#### [EXERCISE OBJECTIVE]
Identify and pull out each line of the entries in which "agent" occurs.

※ ※ ※

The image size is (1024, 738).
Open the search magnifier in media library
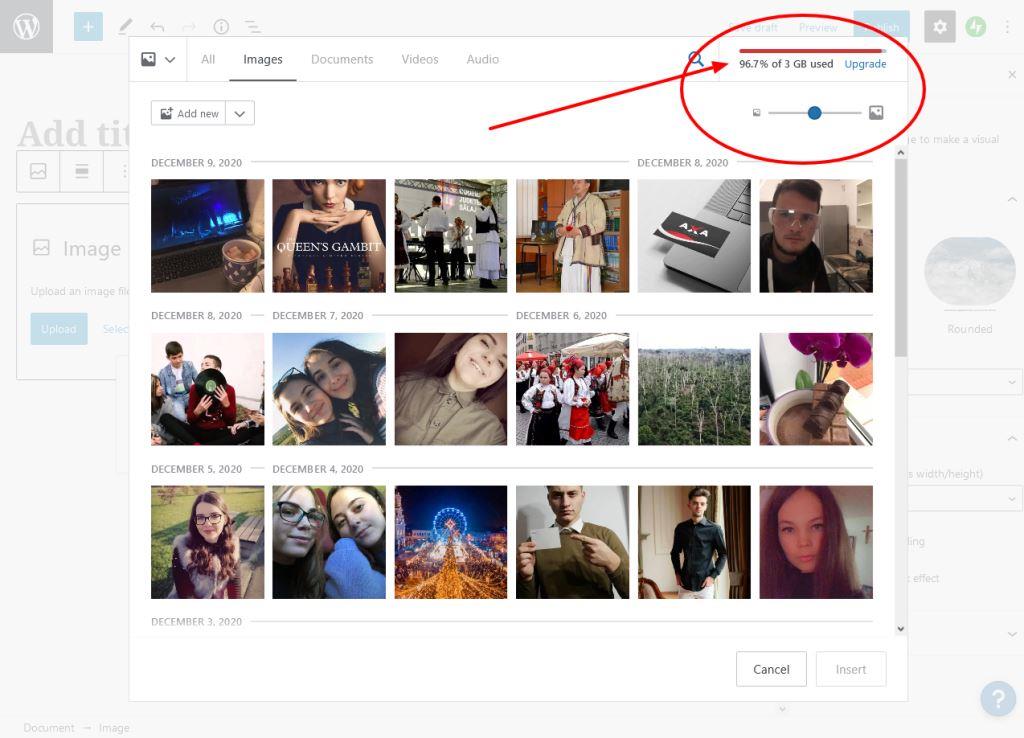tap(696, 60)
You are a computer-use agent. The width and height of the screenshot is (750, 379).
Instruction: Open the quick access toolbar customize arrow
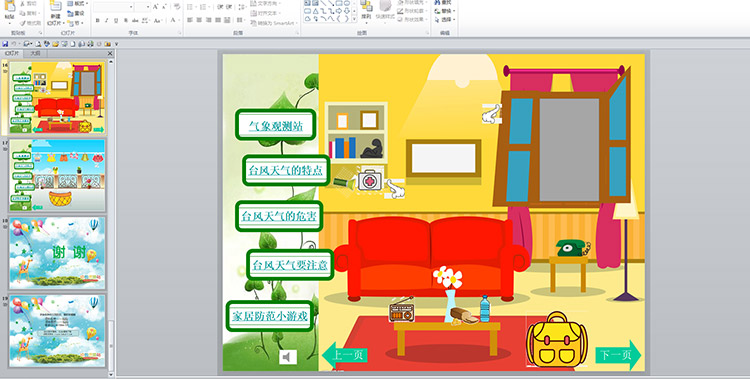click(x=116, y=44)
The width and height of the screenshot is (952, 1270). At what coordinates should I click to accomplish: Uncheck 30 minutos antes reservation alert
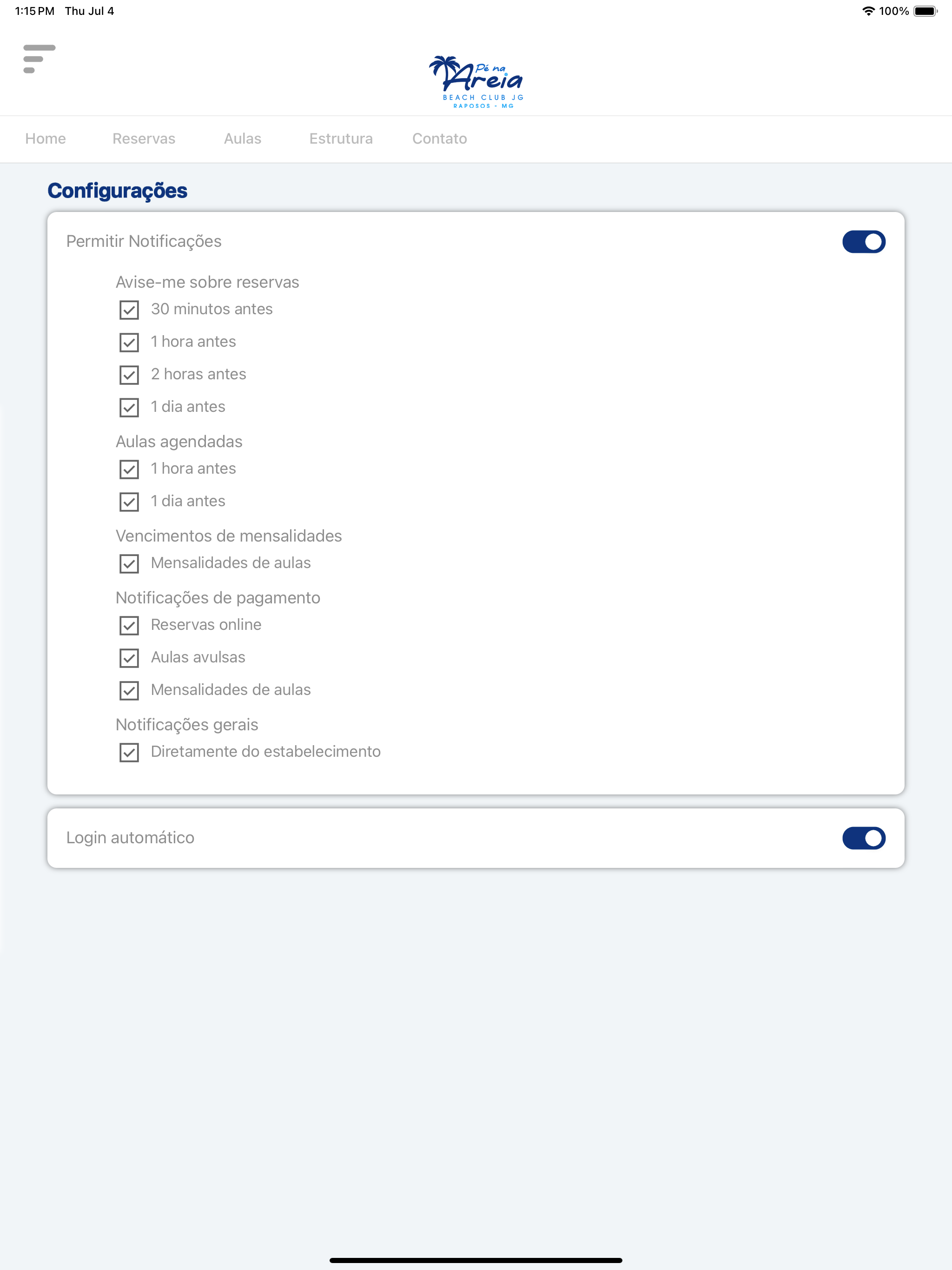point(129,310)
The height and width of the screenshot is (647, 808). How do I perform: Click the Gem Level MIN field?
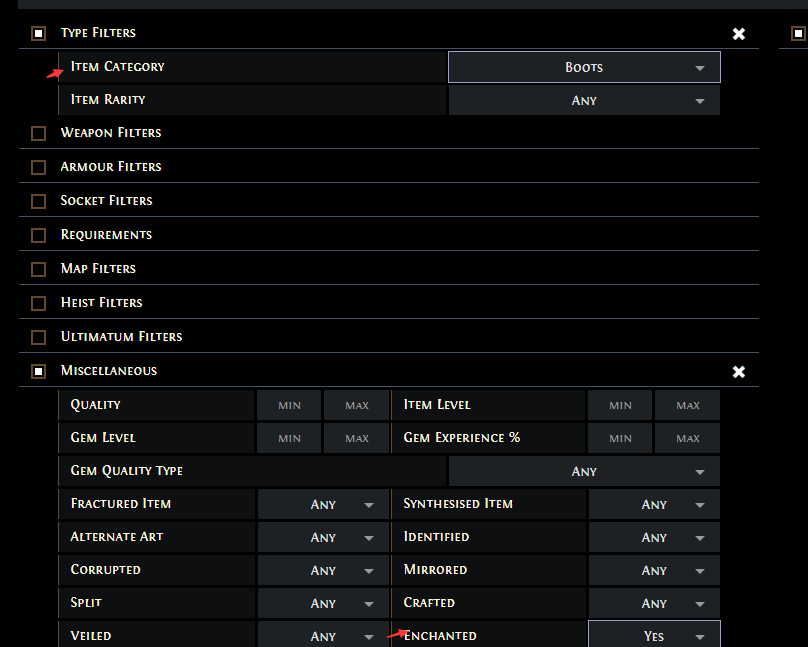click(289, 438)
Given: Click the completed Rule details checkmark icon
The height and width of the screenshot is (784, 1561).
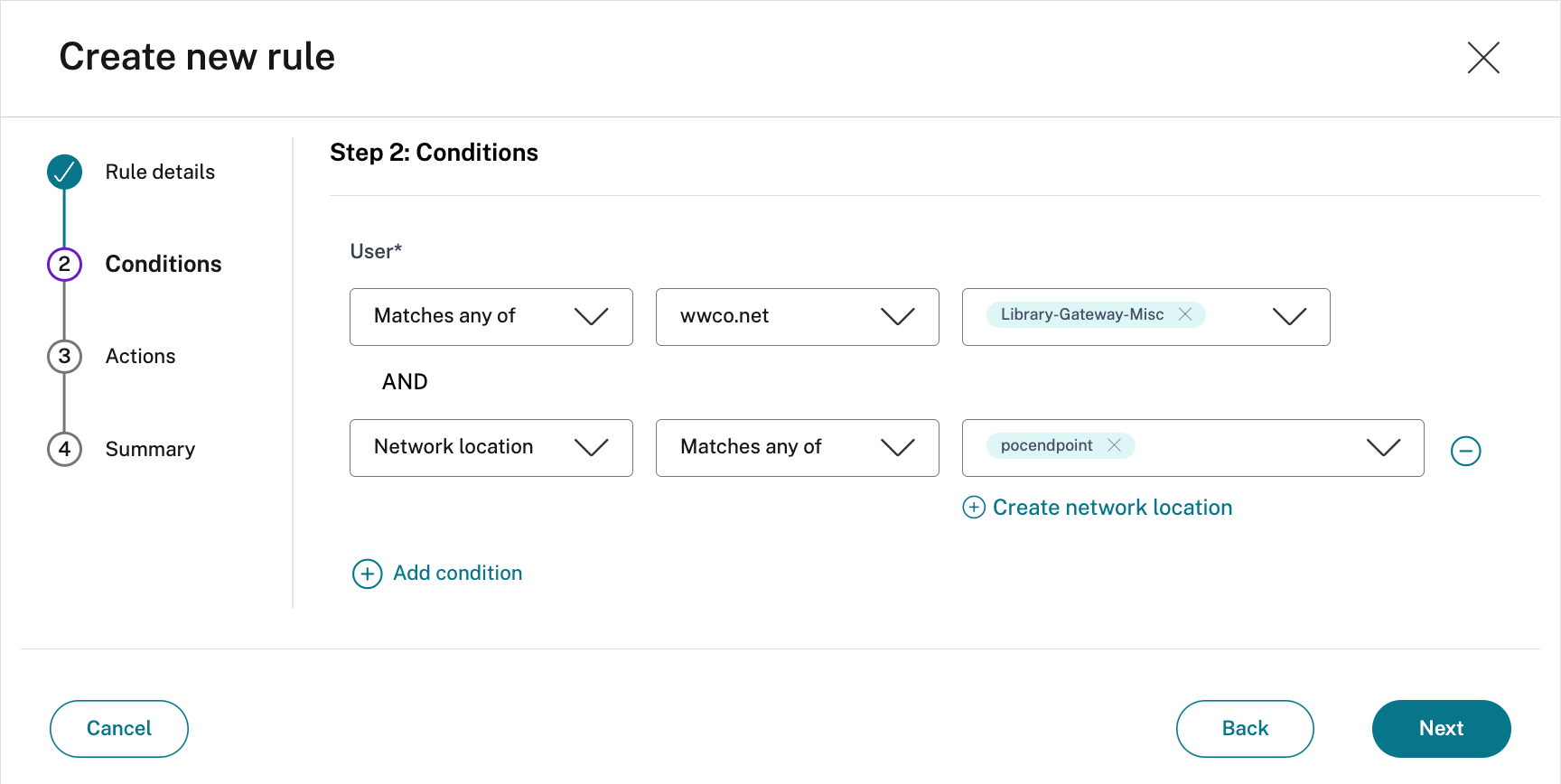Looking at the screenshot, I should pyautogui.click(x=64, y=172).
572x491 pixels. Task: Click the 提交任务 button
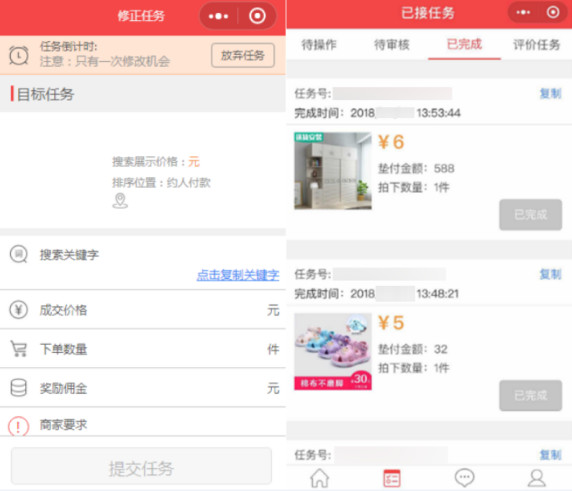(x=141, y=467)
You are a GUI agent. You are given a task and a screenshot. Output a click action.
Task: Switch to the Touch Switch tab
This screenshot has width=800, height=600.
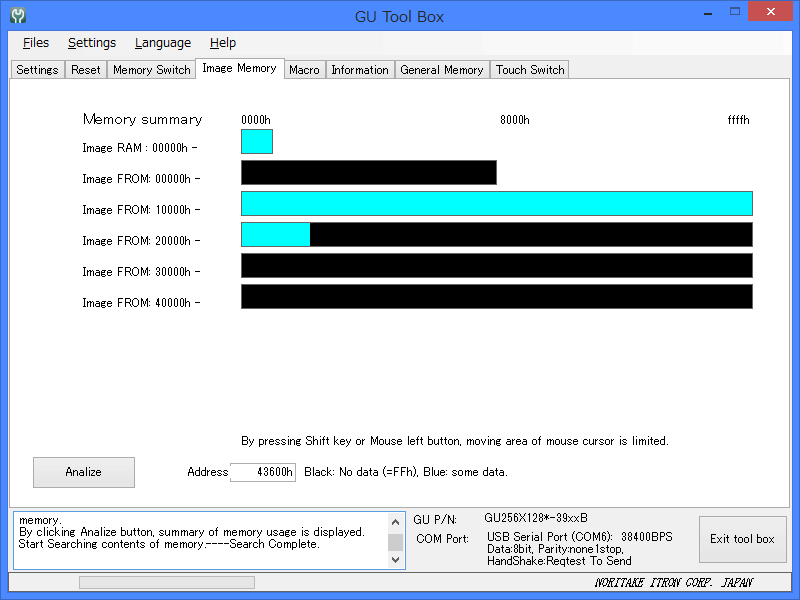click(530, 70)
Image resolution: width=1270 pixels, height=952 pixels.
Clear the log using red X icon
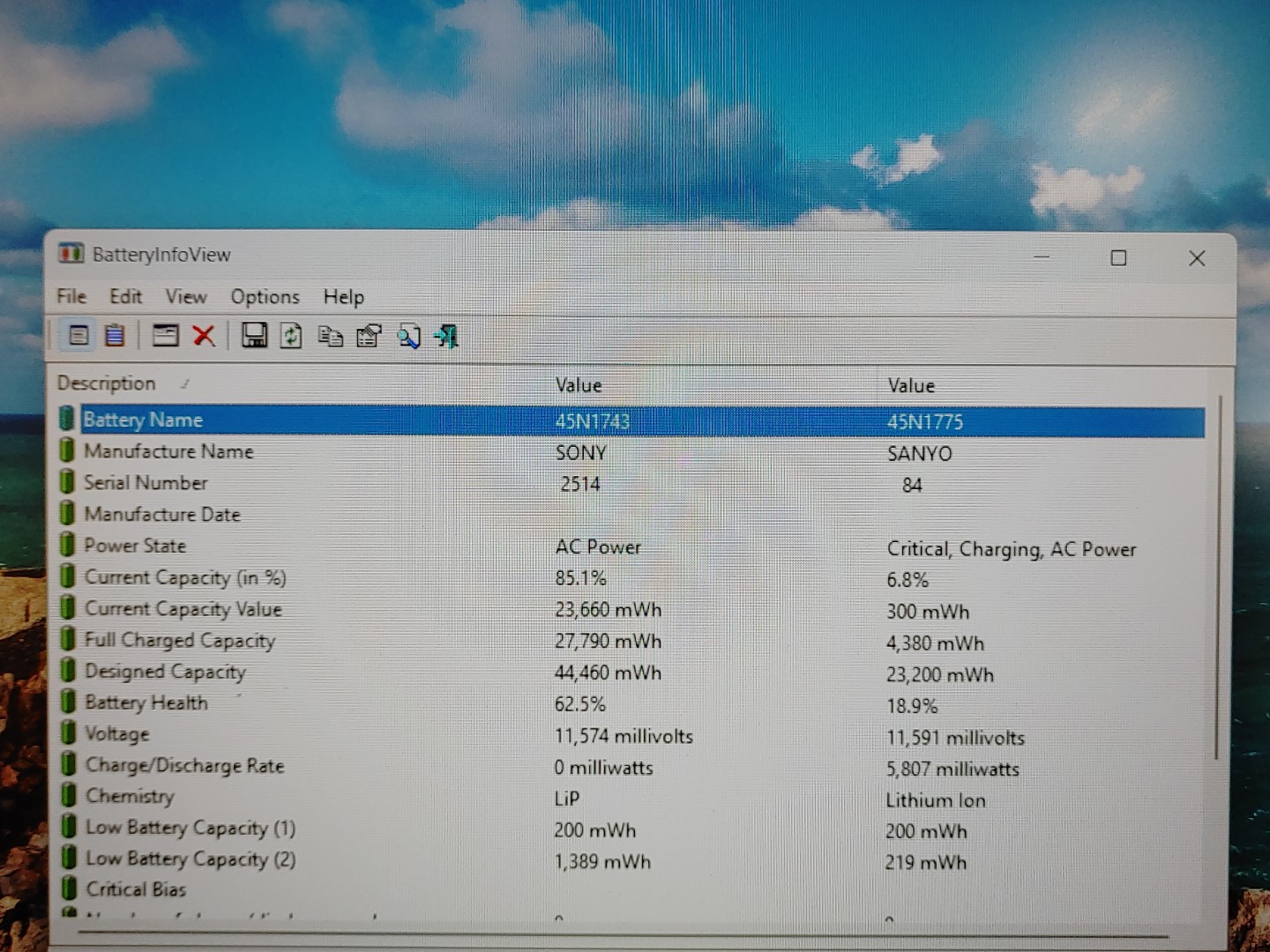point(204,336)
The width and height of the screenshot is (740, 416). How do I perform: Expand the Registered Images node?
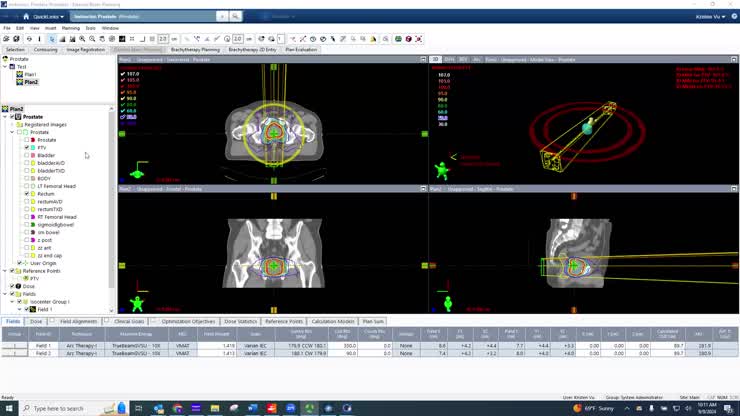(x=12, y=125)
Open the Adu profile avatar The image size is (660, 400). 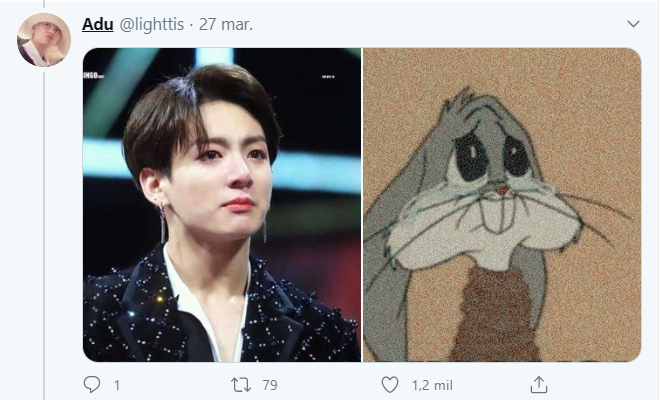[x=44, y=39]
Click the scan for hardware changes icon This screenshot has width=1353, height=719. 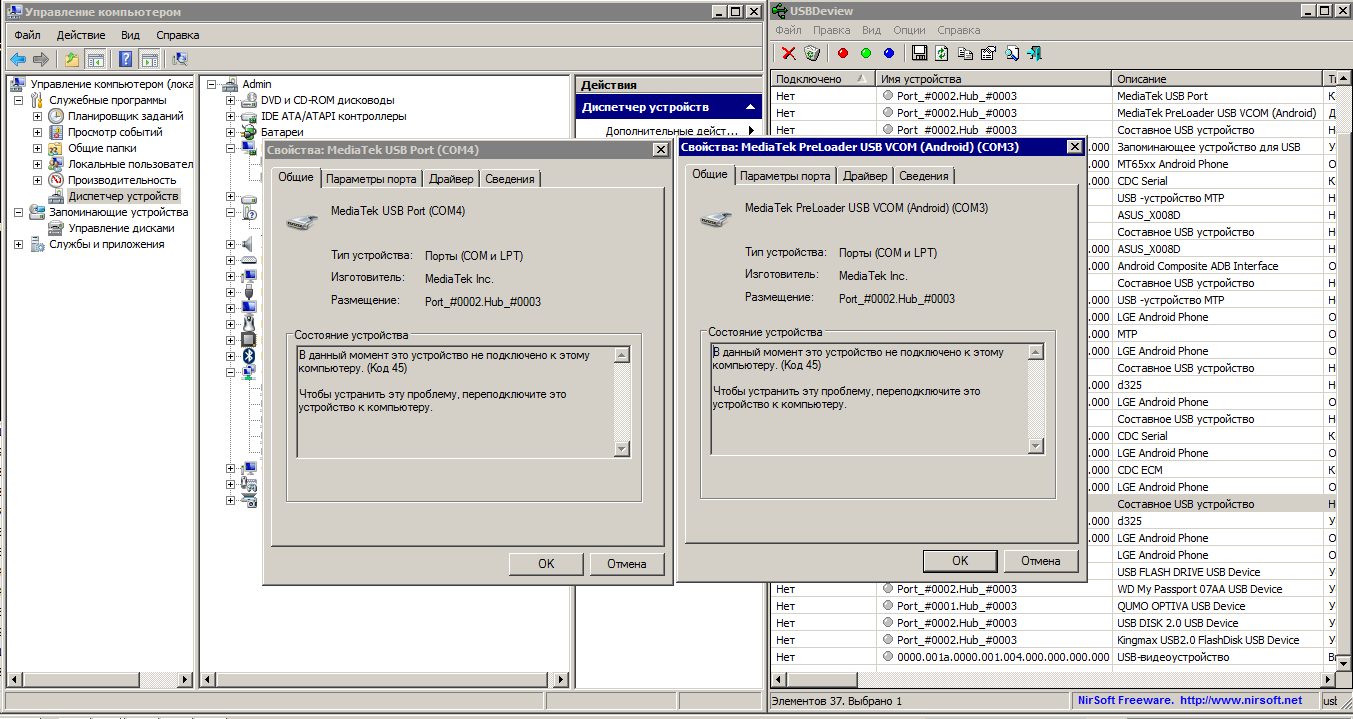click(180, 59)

※ ※ ※

#### [RESULT OF THE TASK]
You are a computer-use agent. The width and height of the screenshot is (750, 379).
You are a GUI agent. You are given a task and a screenshot. Output a click action.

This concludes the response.